Oh don’t start. When I did a countdown back in 2009 it was “Die Another Day” in 2nd place! With the semi-exception of “Music”, I’d rate Madonna from 1998-2006 as pure gold, and that includes her troubled “American Life” album.
Perhaps too much of it is skewed by my experiences at the time, I was finally doing well. I’d had some bad experiences at university in my first year, spent the next year recovering and rebuilding, until third year I had made some lifelong friends, was enjoying my independence and had a great house to live it. As a result, pretty much everything from 2002-2003 has a bit of nostalgic magic about it.
But maybe “American Life” was just to my tastes. I wasn’t listening to her politics, I just wanted the music. Mirwais on production duty caused some teething problems for me, but “American Life” turned into a brilliant hybrid of experimental dance-pop music and her new love of acoustic guitar influences.
“Love Profusion” is definitely one of her forgotten singles, but that’s an unforgettable video. Directed by visionary Luc Besson, she looks beautiful, strutting down a paradise beach in a floral dress, flipping between that and a chaotic storm-hit highway. It’s really magical and it’s a real shame it never saw a wider audience.
The song itself is a simple bit of poetry about love again, with more of a lean towards the acoustic guitar. The occasional synth stabs mesh perfectly with the guitar and her voice soars over it all. Bliss.
1. Hung Up
from “Confessions on a dance floor”
I struggled for a while about what to name as my favourite Madonna song of all time. It was tempting to put something lesser-known than go for one of her biggest hits, but being honest with myself this had to be the one. It was the comeback that had clear appeal but surpassed all expectations of success and elevated her back to the turn-of-the-century fame that I felt might never return.
Sampling ABBA’s “Gimme Gimme Gimme”, it pays tribute to the legendary pop riff that ABBA were so good at. But the sample isn’t the song, it’s just one cog in the elegant machine that makes such a world-beating dance-pop song seem so effortless and simple.
The lyrics aren’t deep, in fact they are partly recycled from early songs. But they are catchy and fit the mood of the song like a dream. Stuart Price has the golden touch sometimes, and the thundering dance beat never gets old for me. The simple tick-tock rhythm is a great motif for the album and the incredible tour it spawned. She was back with a bang, and every live performance she gave around this time felt like a real event.

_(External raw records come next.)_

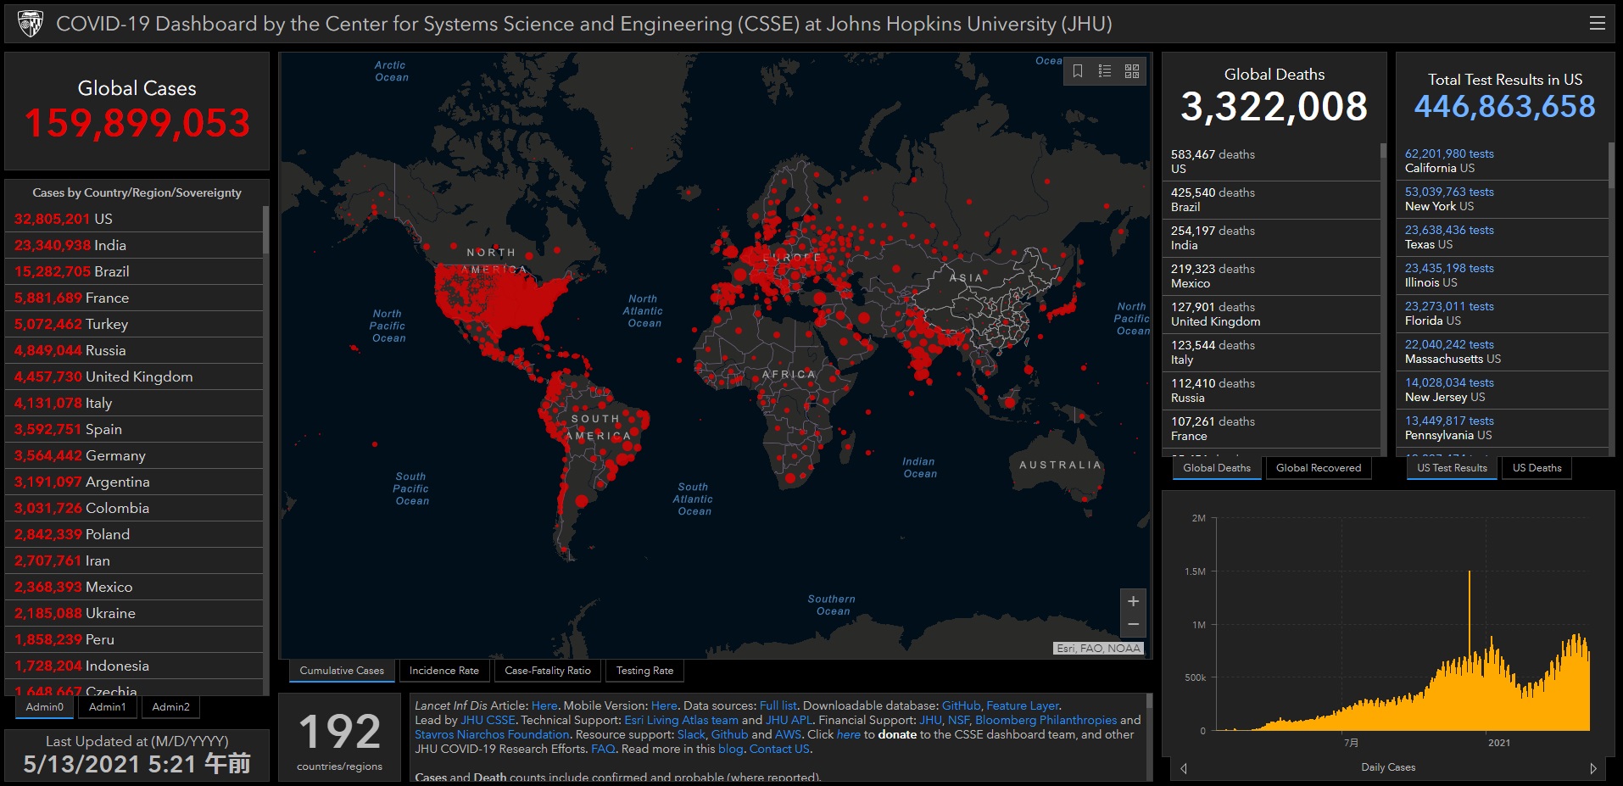Click the map bookmarks icon
The image size is (1623, 786).
(x=1078, y=71)
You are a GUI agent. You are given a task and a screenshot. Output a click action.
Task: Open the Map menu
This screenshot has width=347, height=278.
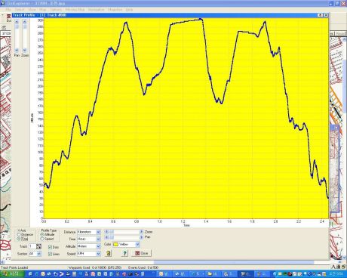tap(42, 10)
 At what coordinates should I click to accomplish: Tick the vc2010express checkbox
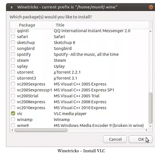[13, 107]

The whole campaign just worked. The Confessions tour really is magnificent and even if you only have a casual interest in Madonna’s music, I strongly recommend seeing it to understand why people so readily throw hundreds of pounds to see her perform. For that tour, she had a strong team of dancers that we were introduced to – some from the Live DVD for her previous Reinvention tour – and their use in the videos for the singles really tied everything together.
This brought the house down at the tour, and it’s not hard to see why. I’m never one for listening to the same song over and over, but the night “Hung Up” leaked I had it on repeat for hours. That middle-eight is perfection too, the beat quietens to almost the point of disappearing, but that slow building of tension (and bass) is amazing. If you would dismiss this song out of hand, I’m not sure I’d ever be able to see eye-to-eye with you on pop music or Madonna, for me this song encapsulates everything that is strong, fun, powerful, innovative and captivating about Madonna.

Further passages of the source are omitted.